Liked Mexico game today .


----------



## C&E Guy (Jun 19, 2018)

Just after Real Madrid paid 60 million Euros for Christiano Ronaldo, they then found out that you can go to Primark and buy a big girl's blouse for just £5.


----------



## Spireite72 (Jun 20, 2018)

Feel for Morocco played well today Portugal were very poor


----------



## Martin9 (Jun 23, 2018)

Ok the favourites to win with the bookies are Brazil, then Spain followed by Germany & France, anyone got any other teams you think are in with a shout perhaps Croatia after their resounding defeat of Argentina ?.


----------



## Northerner (Jun 23, 2018)

Croatia were great and could be a surpise finalist, and I enjoyed Switzerland's win although I don't think they will be going very much further. Brazil were poor and fortunate to score.

The world cup is pretty much the only football I ever watch and it's still disappointing. The pushing, wrestling, falling over and stupid theatrical writhing and squirming in 'pain' make it virtually unwatchable at times. That's not skill, it's become a cliché and just makes them look stupid - I wish the VAR was cracking down on it much more.
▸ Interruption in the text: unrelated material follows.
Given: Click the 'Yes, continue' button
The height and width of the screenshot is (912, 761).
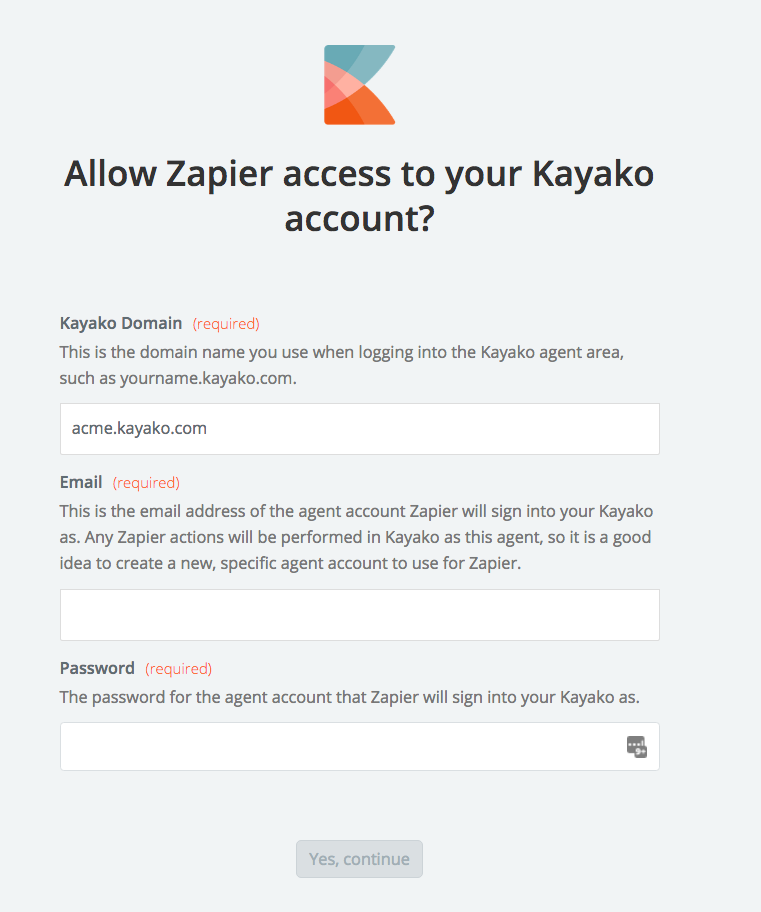Looking at the screenshot, I should pyautogui.click(x=360, y=859).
Fair enough, you'd probably end up watching 5 a side if players were red-carded for that behaviour, but eventually we might get to watch a game of football not amateur dramatics


----------



## Martin9 (Jun 24, 2018)

Well Englandshire did really well tonight ..hope it continues , well done to England team ..!


----------



## Northerner (Jun 28, 2018)




----------



## mikeyB (Jun 28, 2018)

. There’s nowt like a bit of schadenfreude


----------



## Lucy Honeychurch (Jun 28, 2018)

We really enjoyed watching the South Koreans celebrating their victory


----------



## Martin9 (Jun 28, 2018)

Martin9 said:


> Ok the favourites to win with the bookies are Brazil, then Spain followed by Germany & France, anyone got any other teams you think are in with a shout perhaps Croatia after their resounding defeat of Argentina ?.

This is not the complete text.